== Instructions for the task ==
Once the line containing "429x224 pixels." is found in the records below, return it and each following line exactly, up to and including the line containing "Task: Open the Bookmarks panel", and nothing else.
[[ The data, beginning ]]
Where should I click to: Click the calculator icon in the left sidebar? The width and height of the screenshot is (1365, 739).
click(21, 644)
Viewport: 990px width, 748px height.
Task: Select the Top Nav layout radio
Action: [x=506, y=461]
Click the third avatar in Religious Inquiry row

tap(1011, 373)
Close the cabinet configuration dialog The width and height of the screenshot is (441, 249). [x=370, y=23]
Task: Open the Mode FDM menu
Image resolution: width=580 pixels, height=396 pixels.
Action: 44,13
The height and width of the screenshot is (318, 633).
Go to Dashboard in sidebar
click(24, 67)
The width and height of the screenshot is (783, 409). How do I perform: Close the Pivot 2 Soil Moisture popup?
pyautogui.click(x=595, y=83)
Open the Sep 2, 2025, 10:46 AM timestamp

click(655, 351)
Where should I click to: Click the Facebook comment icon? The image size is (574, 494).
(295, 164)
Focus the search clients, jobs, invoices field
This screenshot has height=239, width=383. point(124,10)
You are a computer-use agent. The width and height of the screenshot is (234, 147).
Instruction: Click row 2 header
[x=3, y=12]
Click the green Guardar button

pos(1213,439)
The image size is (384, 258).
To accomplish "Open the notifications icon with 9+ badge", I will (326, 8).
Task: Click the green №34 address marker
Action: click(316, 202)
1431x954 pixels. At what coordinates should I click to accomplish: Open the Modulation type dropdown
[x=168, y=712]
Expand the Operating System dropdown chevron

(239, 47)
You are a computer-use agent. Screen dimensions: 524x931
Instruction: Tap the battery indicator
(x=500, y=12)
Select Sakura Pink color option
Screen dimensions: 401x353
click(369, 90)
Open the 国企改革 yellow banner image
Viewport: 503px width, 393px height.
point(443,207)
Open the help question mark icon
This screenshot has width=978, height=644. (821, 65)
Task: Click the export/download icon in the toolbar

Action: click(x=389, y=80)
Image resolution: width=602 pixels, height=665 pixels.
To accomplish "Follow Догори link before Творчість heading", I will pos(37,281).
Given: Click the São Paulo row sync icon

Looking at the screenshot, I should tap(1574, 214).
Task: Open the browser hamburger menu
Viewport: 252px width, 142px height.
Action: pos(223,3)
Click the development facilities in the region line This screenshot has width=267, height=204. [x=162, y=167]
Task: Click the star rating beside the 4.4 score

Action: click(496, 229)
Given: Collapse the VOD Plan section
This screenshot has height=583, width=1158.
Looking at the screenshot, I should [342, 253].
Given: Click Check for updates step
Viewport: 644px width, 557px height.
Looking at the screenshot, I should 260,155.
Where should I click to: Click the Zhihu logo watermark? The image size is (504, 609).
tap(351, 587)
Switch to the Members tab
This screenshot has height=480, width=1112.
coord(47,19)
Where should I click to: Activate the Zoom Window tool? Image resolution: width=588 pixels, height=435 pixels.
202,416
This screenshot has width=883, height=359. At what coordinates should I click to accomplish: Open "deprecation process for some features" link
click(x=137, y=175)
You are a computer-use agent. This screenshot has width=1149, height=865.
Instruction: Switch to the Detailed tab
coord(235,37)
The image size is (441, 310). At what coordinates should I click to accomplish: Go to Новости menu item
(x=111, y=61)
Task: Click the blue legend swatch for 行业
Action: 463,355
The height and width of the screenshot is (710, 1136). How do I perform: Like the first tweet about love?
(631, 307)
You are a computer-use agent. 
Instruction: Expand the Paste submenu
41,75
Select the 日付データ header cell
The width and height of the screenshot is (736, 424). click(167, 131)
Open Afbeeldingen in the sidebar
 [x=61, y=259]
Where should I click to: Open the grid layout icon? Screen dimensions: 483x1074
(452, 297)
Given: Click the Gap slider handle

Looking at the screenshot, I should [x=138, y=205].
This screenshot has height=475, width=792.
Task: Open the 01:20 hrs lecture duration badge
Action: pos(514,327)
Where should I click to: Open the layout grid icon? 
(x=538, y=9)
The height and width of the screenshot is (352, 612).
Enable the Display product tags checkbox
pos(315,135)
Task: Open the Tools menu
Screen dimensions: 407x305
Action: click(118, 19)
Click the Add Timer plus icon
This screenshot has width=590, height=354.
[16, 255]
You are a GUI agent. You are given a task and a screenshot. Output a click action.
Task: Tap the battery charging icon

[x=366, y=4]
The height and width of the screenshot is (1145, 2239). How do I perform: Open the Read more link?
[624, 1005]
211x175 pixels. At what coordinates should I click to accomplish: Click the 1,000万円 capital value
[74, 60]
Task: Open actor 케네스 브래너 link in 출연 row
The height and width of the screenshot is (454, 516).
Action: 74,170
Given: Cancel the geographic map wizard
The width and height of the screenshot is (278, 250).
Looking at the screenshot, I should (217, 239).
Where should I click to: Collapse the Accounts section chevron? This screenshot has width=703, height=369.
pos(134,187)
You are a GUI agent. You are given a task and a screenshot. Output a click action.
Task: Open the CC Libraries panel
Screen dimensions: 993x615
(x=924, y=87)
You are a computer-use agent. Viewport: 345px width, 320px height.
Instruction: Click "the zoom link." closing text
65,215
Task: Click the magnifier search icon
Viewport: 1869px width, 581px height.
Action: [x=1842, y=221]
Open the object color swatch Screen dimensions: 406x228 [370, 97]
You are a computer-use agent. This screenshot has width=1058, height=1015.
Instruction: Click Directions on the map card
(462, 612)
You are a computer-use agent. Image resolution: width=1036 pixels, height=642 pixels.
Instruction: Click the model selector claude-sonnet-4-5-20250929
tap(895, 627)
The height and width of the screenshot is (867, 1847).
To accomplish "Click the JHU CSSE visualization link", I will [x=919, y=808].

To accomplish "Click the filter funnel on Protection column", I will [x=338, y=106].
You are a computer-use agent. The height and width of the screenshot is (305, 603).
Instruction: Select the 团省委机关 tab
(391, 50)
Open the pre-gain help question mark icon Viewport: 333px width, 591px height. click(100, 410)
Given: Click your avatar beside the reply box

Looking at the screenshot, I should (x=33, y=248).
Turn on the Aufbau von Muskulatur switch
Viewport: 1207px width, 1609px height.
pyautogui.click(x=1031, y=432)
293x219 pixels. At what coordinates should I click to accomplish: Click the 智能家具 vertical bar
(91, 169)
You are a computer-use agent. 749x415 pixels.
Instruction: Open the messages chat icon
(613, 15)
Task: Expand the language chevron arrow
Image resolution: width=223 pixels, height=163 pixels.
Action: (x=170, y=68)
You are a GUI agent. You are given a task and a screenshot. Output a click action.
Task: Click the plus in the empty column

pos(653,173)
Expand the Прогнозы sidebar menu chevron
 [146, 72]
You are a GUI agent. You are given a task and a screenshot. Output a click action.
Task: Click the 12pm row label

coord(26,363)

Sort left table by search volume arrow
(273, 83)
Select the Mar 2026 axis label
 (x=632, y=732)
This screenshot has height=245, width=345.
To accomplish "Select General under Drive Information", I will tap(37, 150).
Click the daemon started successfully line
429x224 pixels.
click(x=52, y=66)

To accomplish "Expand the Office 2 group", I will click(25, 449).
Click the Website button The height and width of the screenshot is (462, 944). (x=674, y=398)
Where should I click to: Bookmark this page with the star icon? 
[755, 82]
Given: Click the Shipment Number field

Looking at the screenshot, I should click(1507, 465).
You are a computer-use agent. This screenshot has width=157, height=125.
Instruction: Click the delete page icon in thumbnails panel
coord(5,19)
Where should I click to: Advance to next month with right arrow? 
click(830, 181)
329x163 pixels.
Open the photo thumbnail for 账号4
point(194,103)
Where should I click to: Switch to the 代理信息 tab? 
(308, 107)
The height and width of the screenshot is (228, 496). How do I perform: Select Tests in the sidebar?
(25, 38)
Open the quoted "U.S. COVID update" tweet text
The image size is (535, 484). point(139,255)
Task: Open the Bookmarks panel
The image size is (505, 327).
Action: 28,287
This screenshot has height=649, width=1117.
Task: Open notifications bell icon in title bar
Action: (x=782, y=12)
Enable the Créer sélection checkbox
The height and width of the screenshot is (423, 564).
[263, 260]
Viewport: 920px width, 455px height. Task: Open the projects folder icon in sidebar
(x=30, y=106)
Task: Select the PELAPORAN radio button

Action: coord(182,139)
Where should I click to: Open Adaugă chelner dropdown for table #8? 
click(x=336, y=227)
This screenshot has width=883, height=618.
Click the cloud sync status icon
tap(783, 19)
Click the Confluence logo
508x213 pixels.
[[ The data, end ]]
== Task answer ==
429x224 pixels.
click(x=52, y=66)

To accomplish "Expand the Office 2 group", I will click(25, 449).
Click the Website button The height and width of the screenshot is (462, 944). (x=674, y=398)
Where should I click to: Bookmark this page with the star icon? 
[755, 82]
Given: Click the Shipment Number field

Looking at the screenshot, I should click(1507, 465).
You are a computer-use agent. This screenshot has width=157, height=125.
Instruction: Click the delete page icon in thumbnails panel
coord(5,19)
Where should I click to: Advance to next month with right arrow? 
click(830, 181)
329x163 pixels.
Open the photo thumbnail for 账号4
point(194,103)
Where should I click to: Switch to the 代理信息 tab? 
(308, 107)
The height and width of the screenshot is (228, 496). How do I perform: Select Tests in the sidebar?
(25, 38)
Open the quoted "U.S. COVID update" tweet text
The image size is (535, 484). point(139,255)
Task: Open the Bookmarks panel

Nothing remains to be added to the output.